Please set down, with no changes, every line of the material below from the one containing "Open issue PLAT-33644 key link" through the end. Skip the pictures.

Recorded data section start

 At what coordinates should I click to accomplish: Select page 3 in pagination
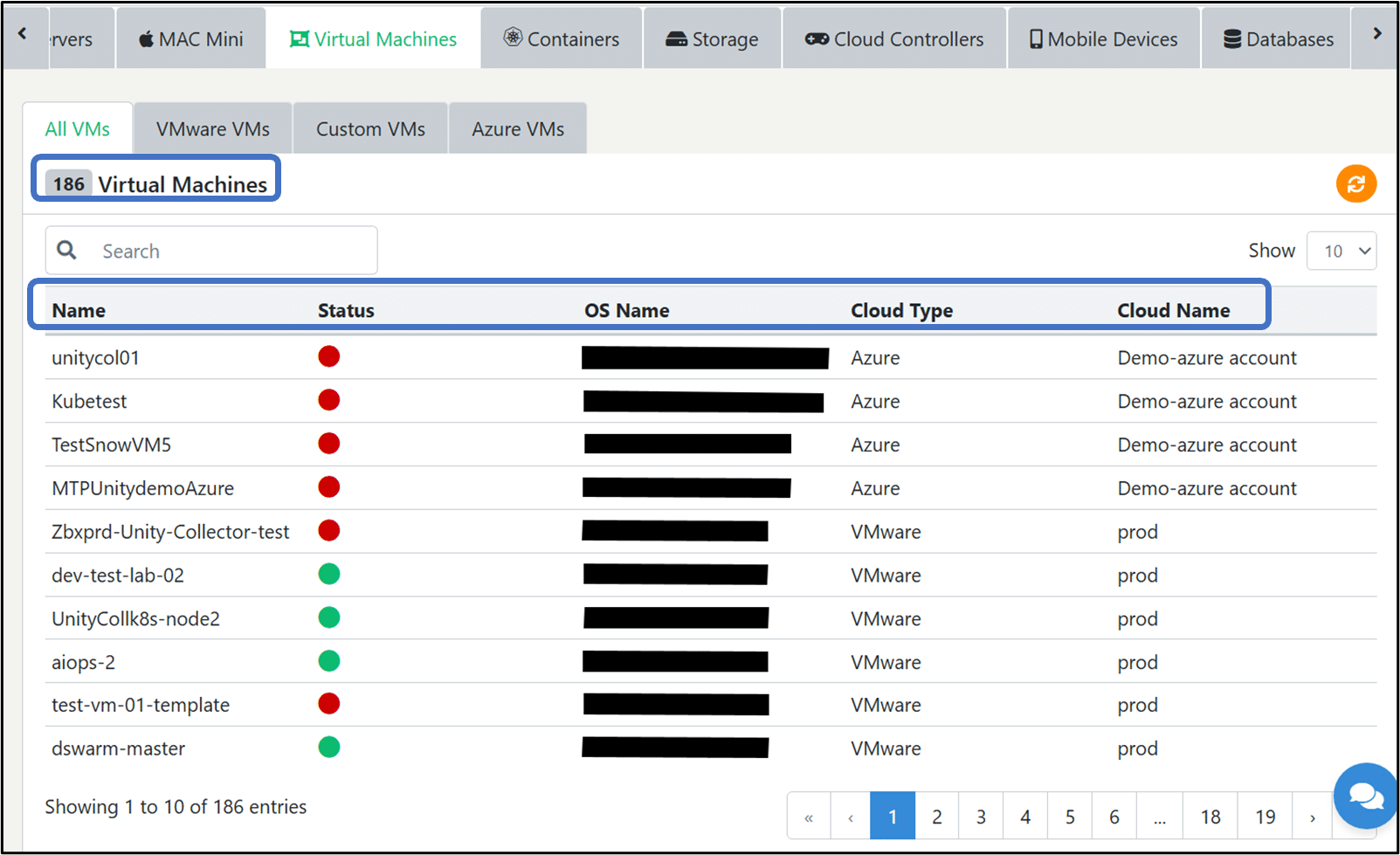(x=981, y=817)
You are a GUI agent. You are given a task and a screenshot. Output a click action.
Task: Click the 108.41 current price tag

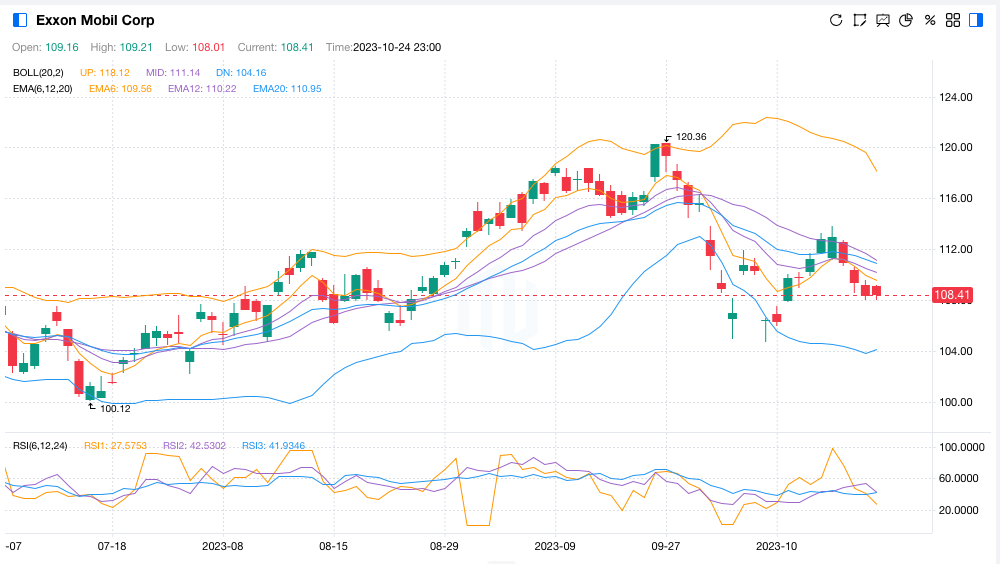951,295
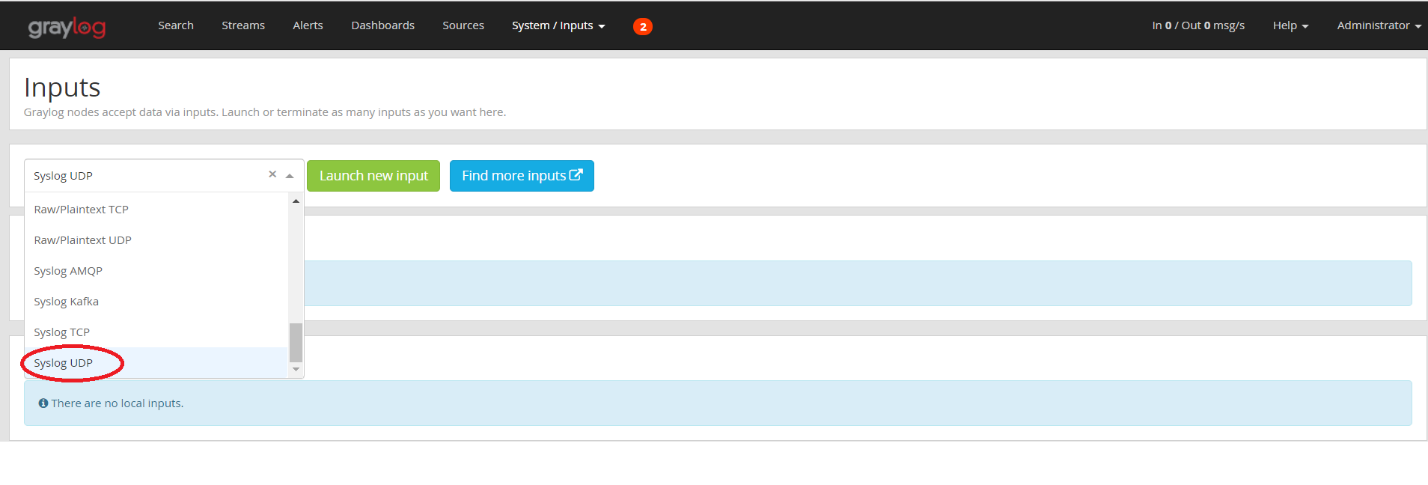Select Syslog UDP from the list

[x=158, y=363]
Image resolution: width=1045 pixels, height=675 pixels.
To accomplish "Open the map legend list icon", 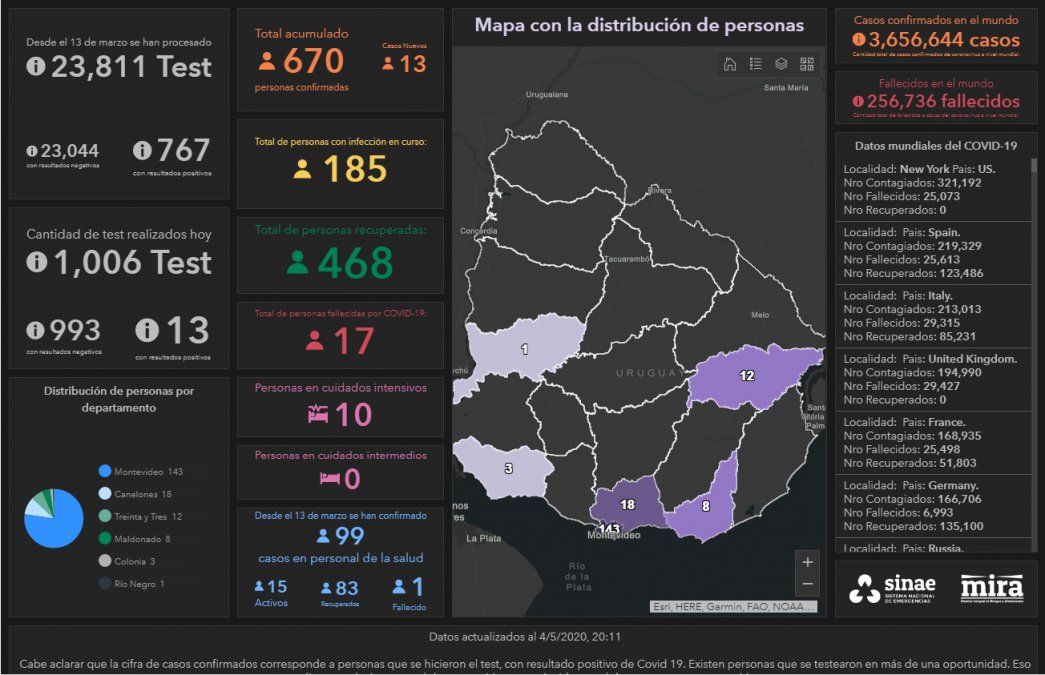I will click(x=756, y=64).
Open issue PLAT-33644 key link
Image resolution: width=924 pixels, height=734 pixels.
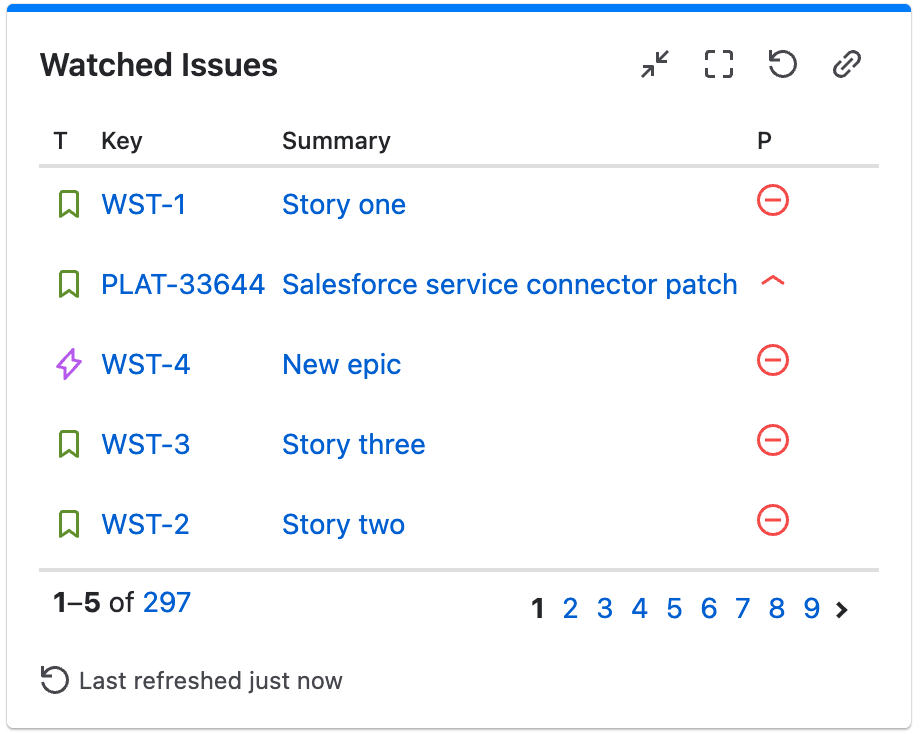pyautogui.click(x=183, y=285)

Recorded data section end

● Reply:
Open issue PLAT-33644 key link
Image resolution: width=924 pixels, height=734 pixels.
pyautogui.click(x=183, y=285)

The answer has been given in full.